The answer is an exact copy of the lines from the one with "The height and" to the end of the listing below, pictures left out.

* **Supplied records**:
########
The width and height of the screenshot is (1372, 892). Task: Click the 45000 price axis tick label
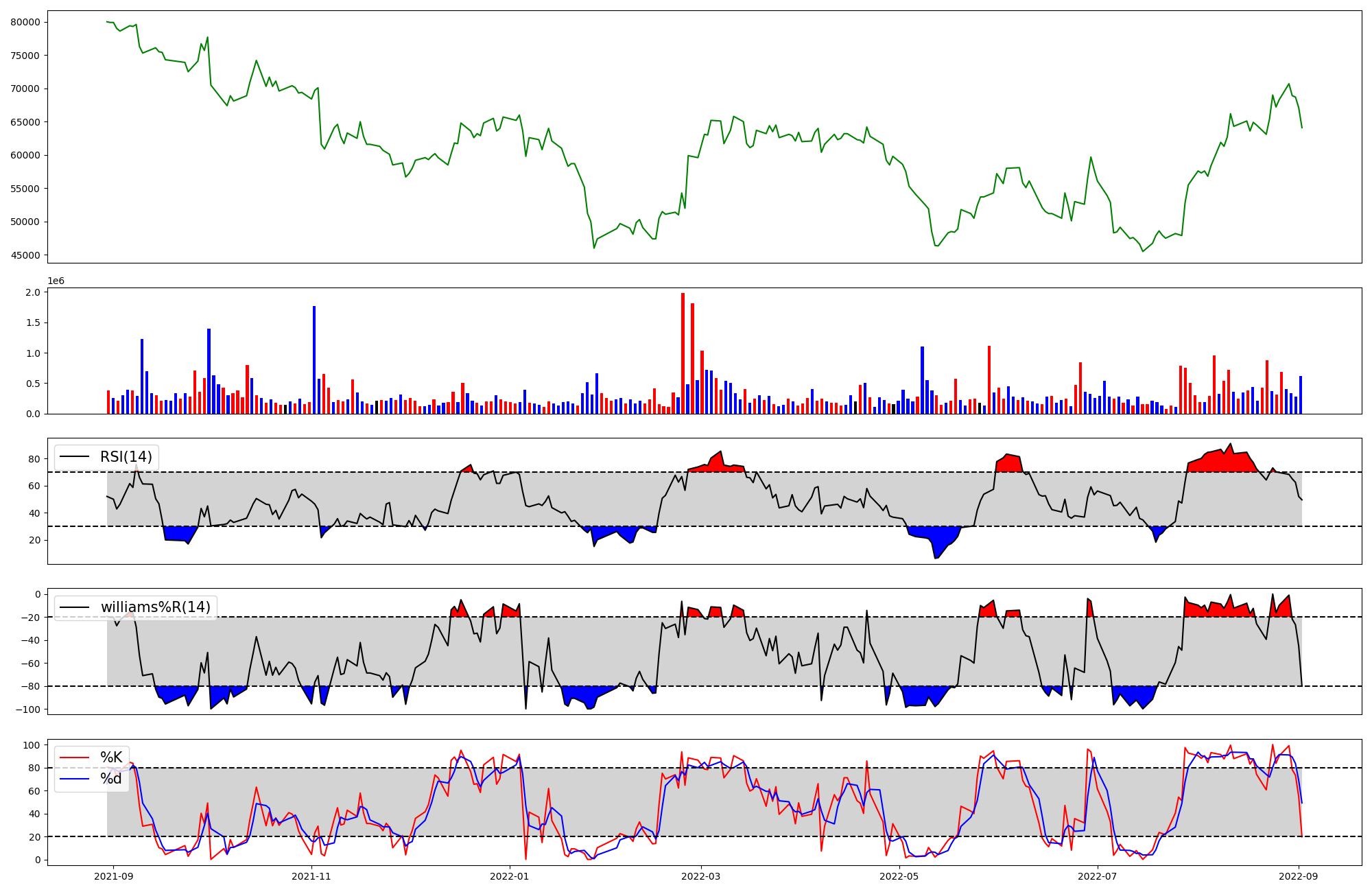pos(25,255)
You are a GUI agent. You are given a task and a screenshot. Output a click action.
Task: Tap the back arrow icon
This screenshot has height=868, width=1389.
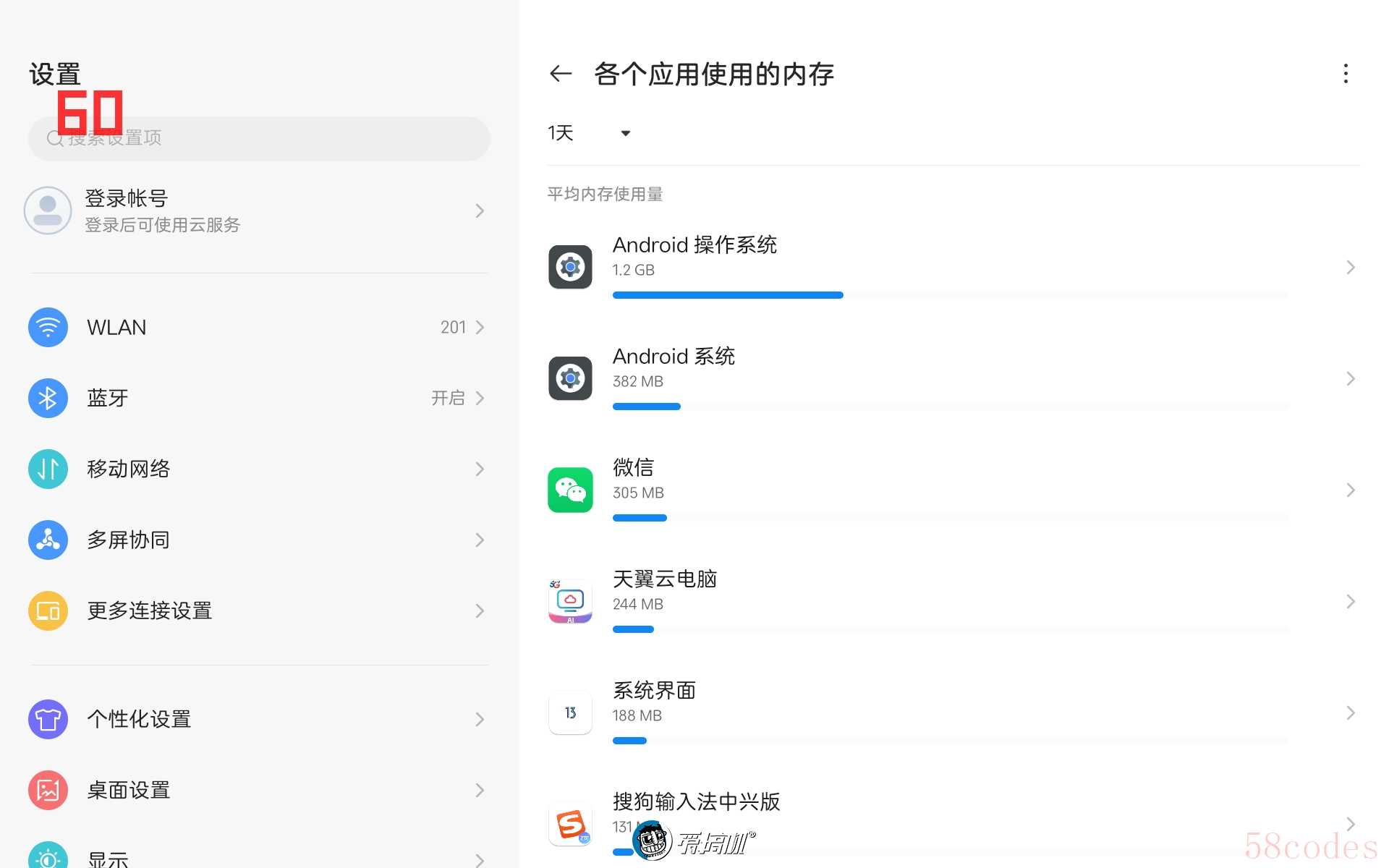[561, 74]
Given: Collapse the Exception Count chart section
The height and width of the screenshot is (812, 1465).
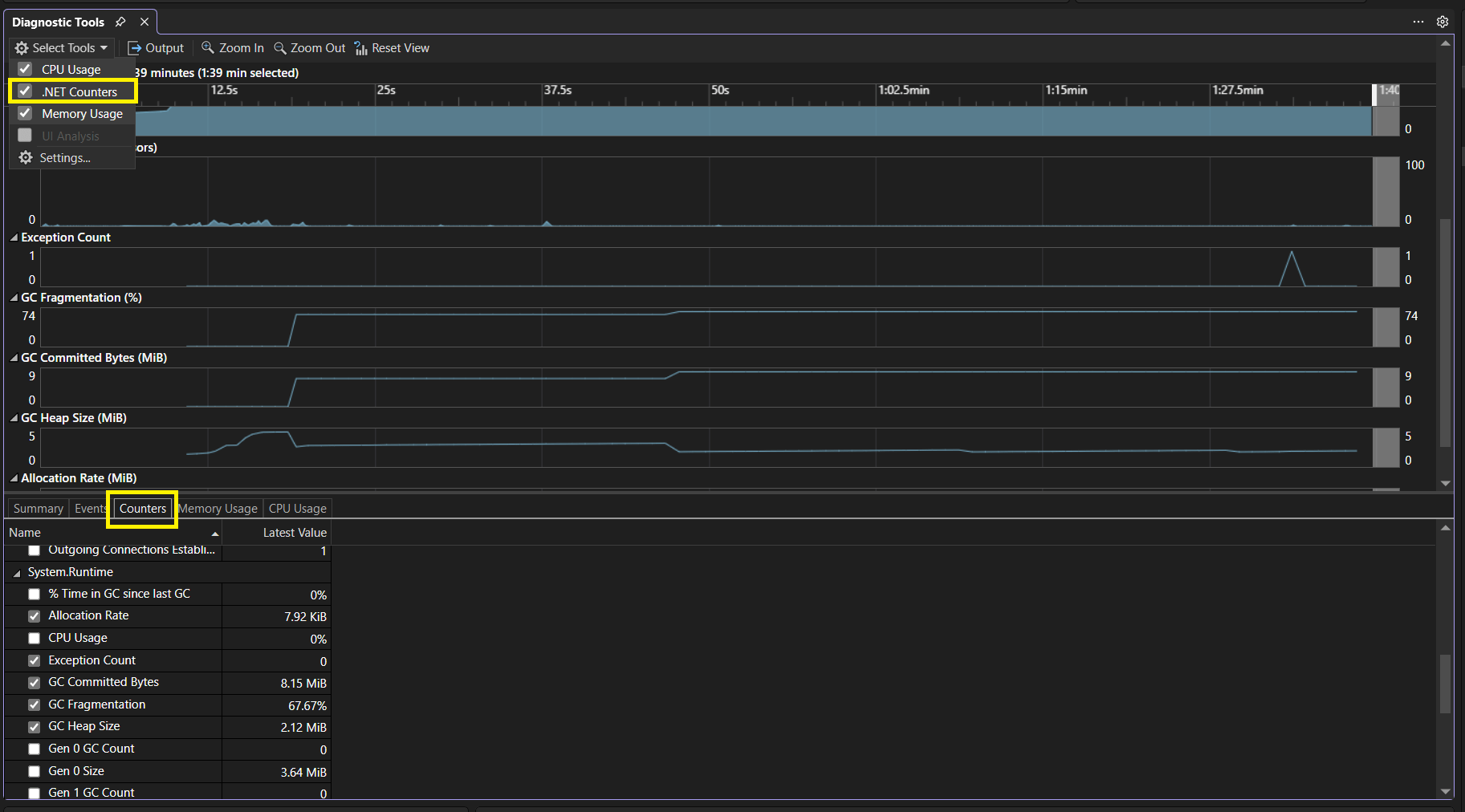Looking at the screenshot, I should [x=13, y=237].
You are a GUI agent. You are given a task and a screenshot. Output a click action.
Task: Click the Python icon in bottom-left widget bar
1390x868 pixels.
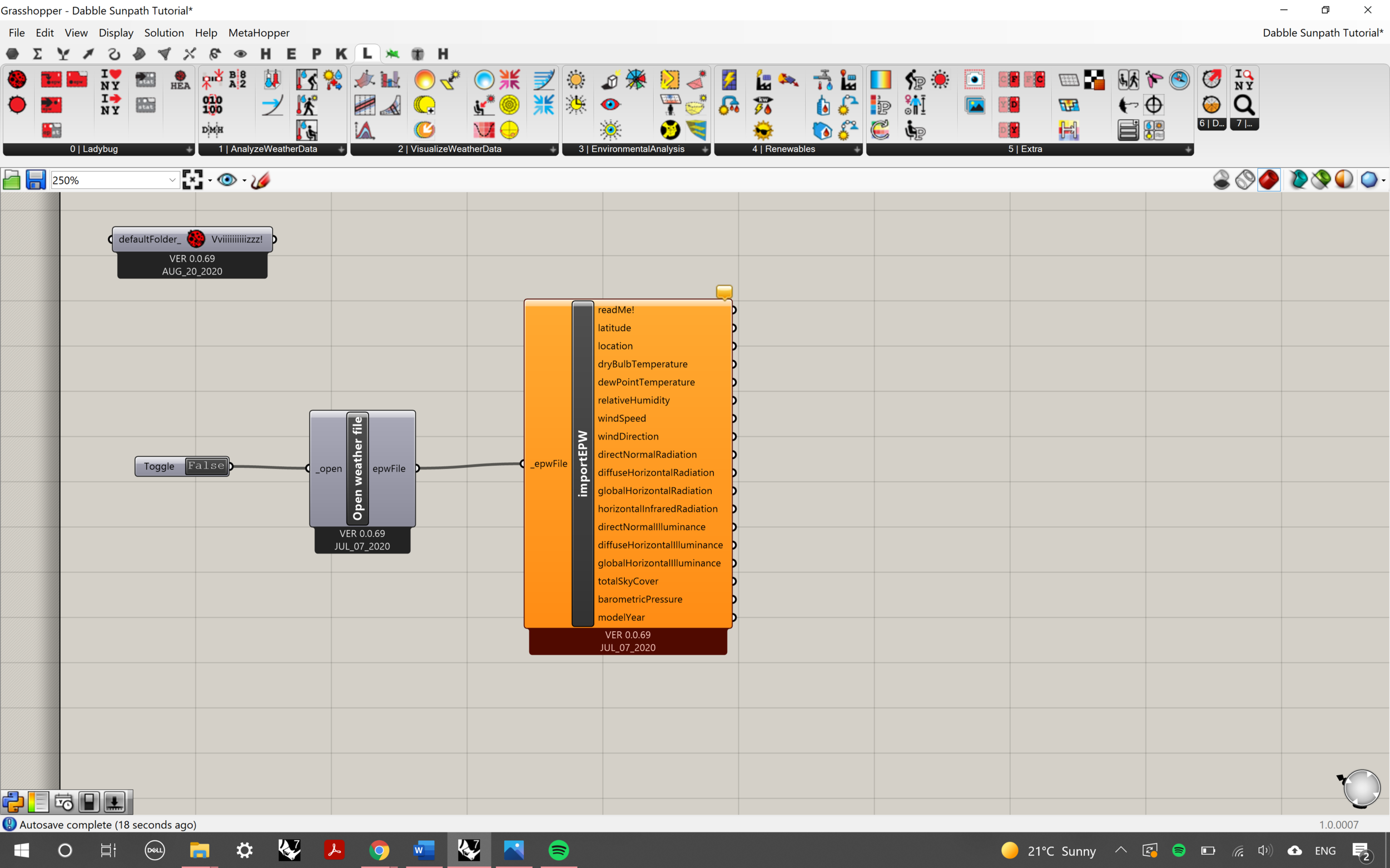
########
* **Task solution**:
The height and width of the screenshot is (812, 1465).
Looking at the screenshot, I should [x=13, y=237].
You are a GUI agent. You are given a task and a screenshot. Output a click action.
Task: Click the Python icon in bottom-left widget bar
1390x868 pixels.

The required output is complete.